Analysis of TPC-DS - the First Standard Benchmark for SQL-Based Big Data Systems

Meikel Poess, Tilmann Rabl, Hans-Arno Jacobsen
In Proceedings of the 2017 ACM Symposium on Cloud Computing, pages , 2017

Abstract

The advent of Web 2.0 companies, such as Facebook, Google, and Amazon with their insatiable appetite for vast amounts of structured, semi-structured, and unstructured data, triggered the development of Hadoop and related tools, e.g.,YARN, MapReduce, and Pig, as well as NoSQL databases. These tools form an open source software stack to support the processing of large and diverse data sets on clustered systems to perform decision support tasks.
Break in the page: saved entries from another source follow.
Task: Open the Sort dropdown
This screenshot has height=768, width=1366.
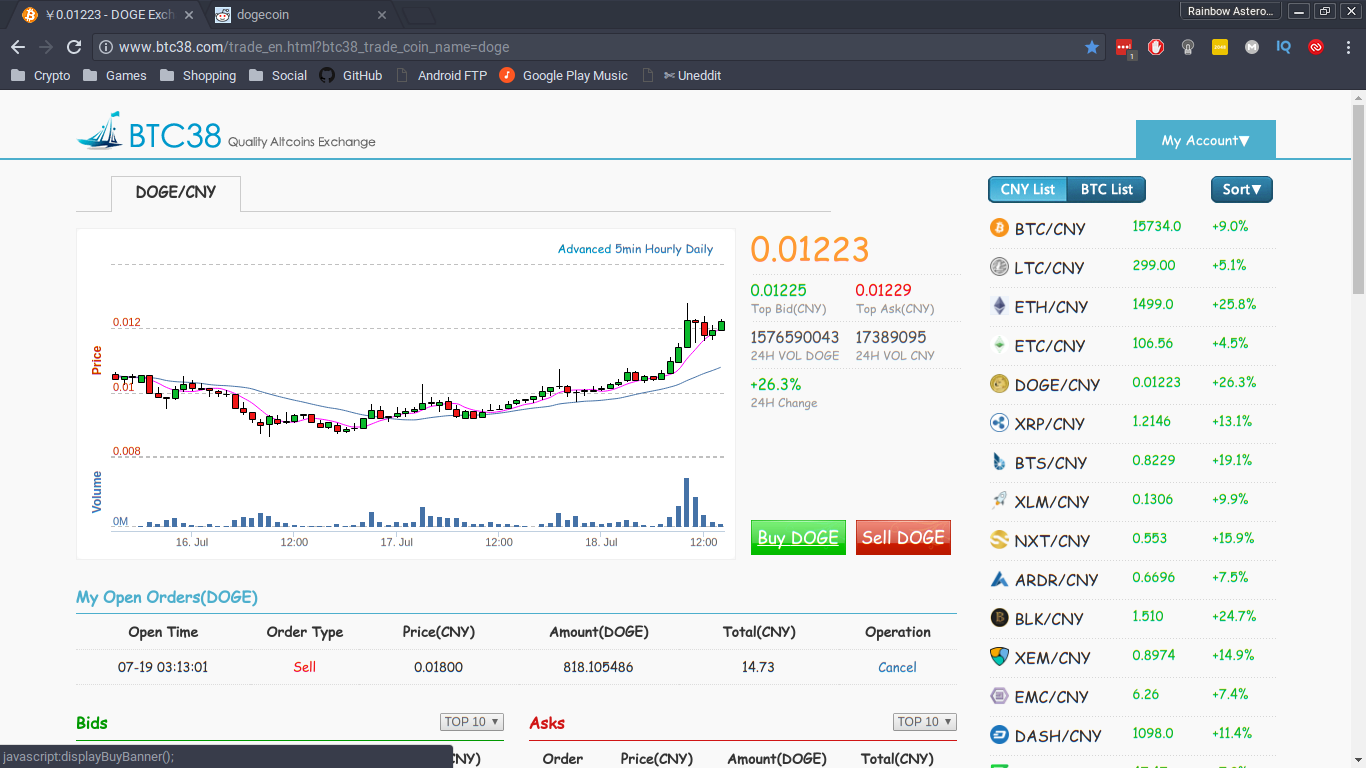Action: pyautogui.click(x=1241, y=190)
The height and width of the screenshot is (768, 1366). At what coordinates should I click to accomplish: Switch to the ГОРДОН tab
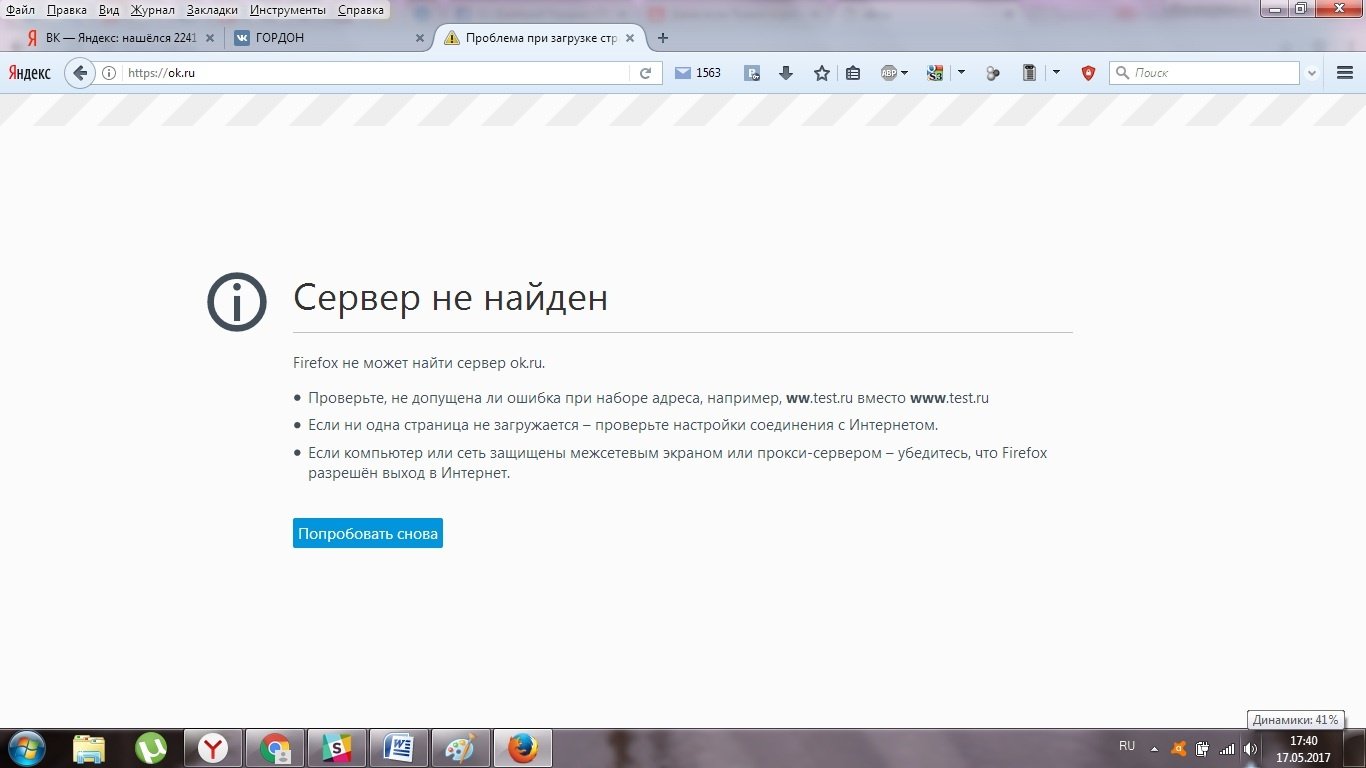coord(325,38)
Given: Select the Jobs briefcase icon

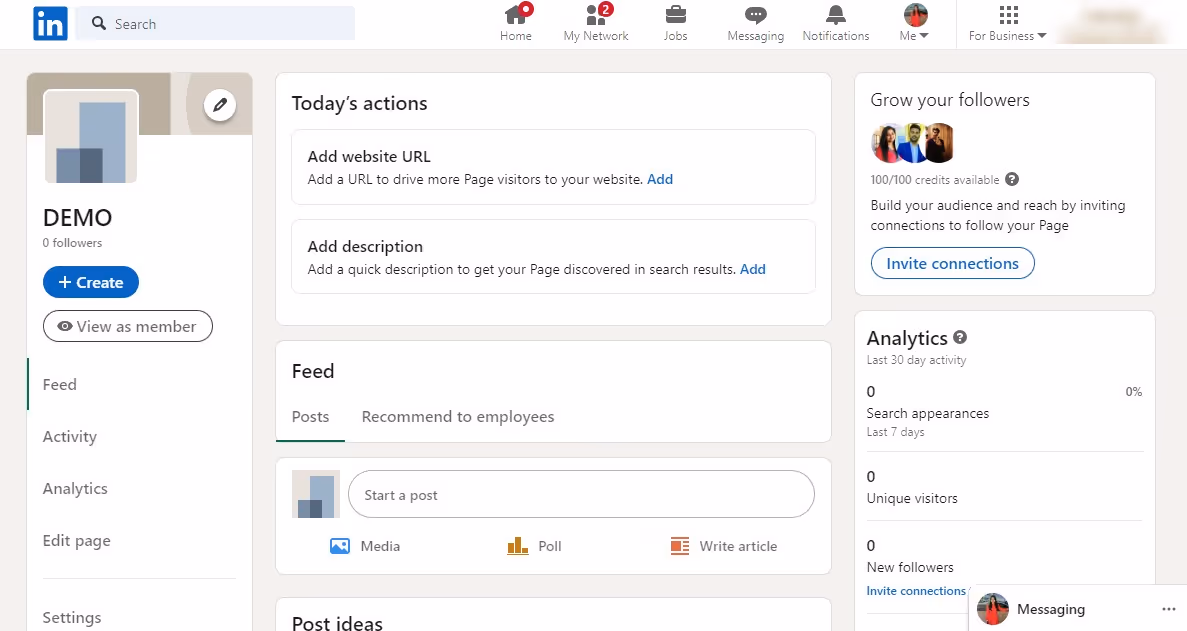Looking at the screenshot, I should click(675, 22).
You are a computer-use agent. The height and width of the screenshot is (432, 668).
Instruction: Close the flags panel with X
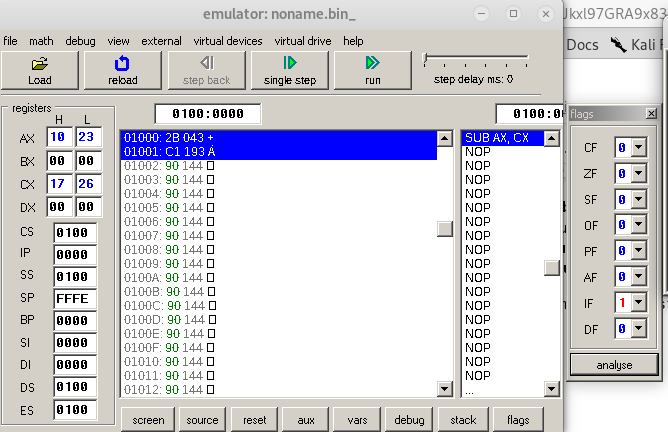(651, 114)
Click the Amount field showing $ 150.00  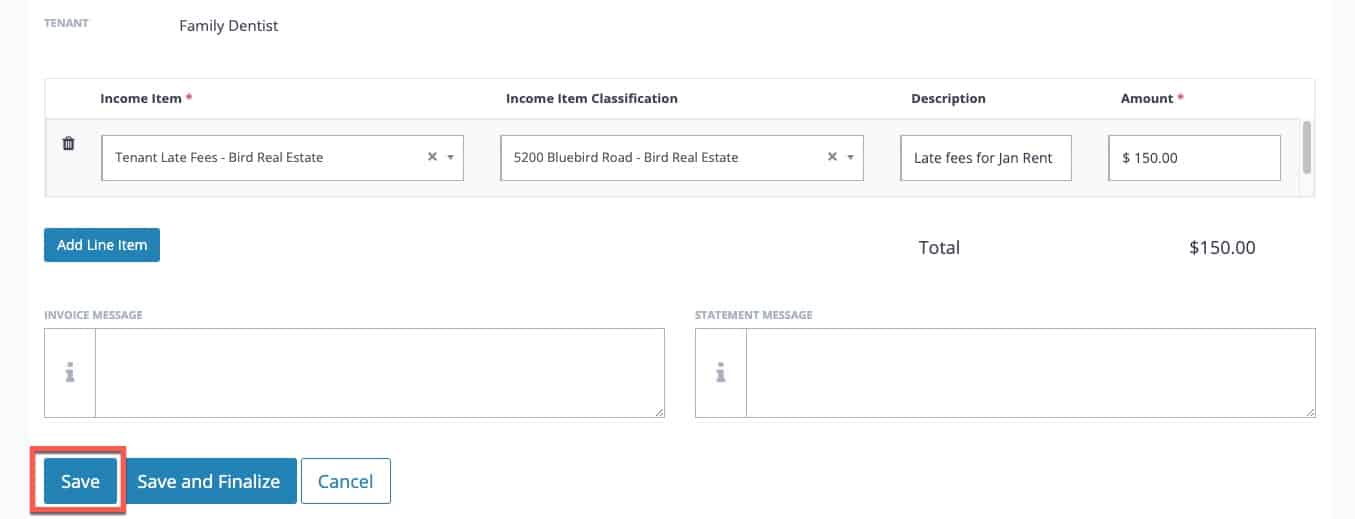pyautogui.click(x=1194, y=158)
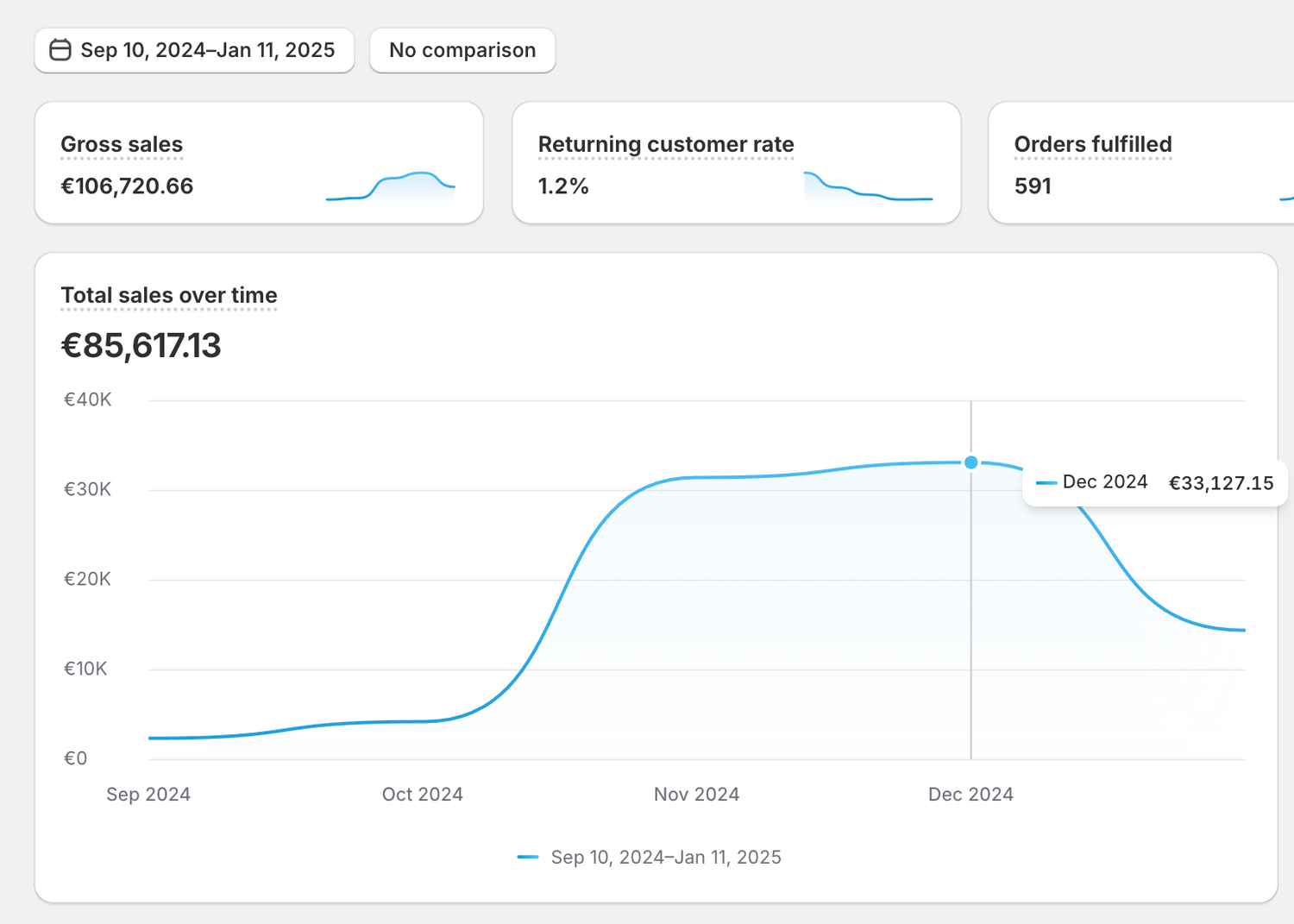The height and width of the screenshot is (924, 1294).
Task: Open the Returning customer rate title
Action: [665, 144]
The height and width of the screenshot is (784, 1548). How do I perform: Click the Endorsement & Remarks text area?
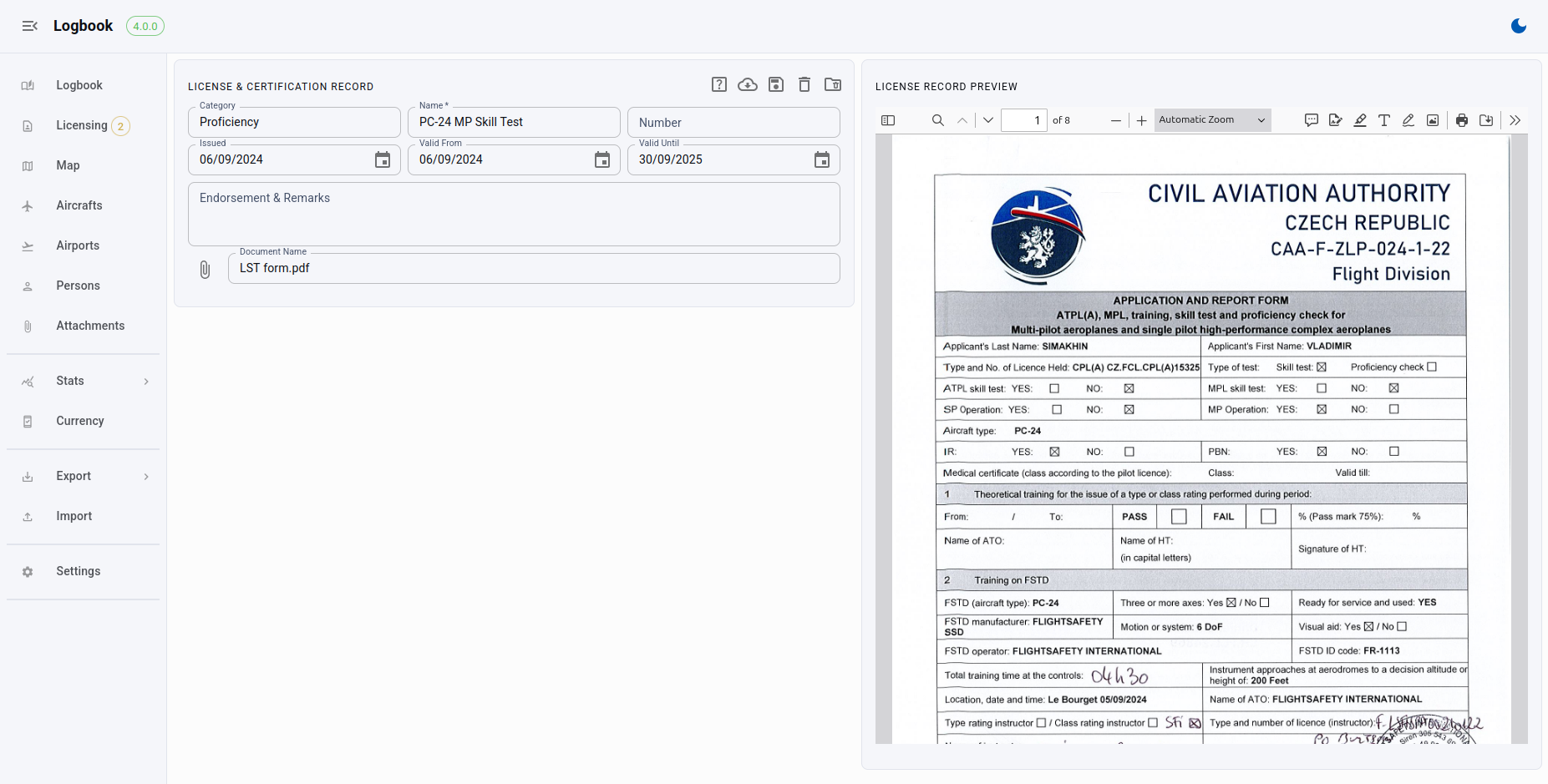[514, 215]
Recently, SQL is resurrecting in many of these solutions, e.g., Hive, Stinger, Impala, Shark, and Presto. At the same time, RDBMS vendors are adding Hadoop support into their SQL engines, e.g., IBM’s Big SQL, Actian’s Vortex, Oracle’s Big Data SQL, and SAP’s HANA. Because there was no industry standard benchmark that could measure the performance of SQL-based big data solutions, marketing claims were mostly based on “cherry picked” subsets of the TPC-DS benchmark to suit individual companies strengths, while blending out their weaknesses. In this paper, we present and analyze our work on modifying TPC-DS to fill the void for an industry standard benchmark that is able to measure the performance of SQL-based big data solutions. The new benchmark was ratified by the TPC in early 2016. To show the significance of the new benchmark, we analyze performance data obtained on four different systems running big data, traditional RDBMS, and columnar in-memory architectures.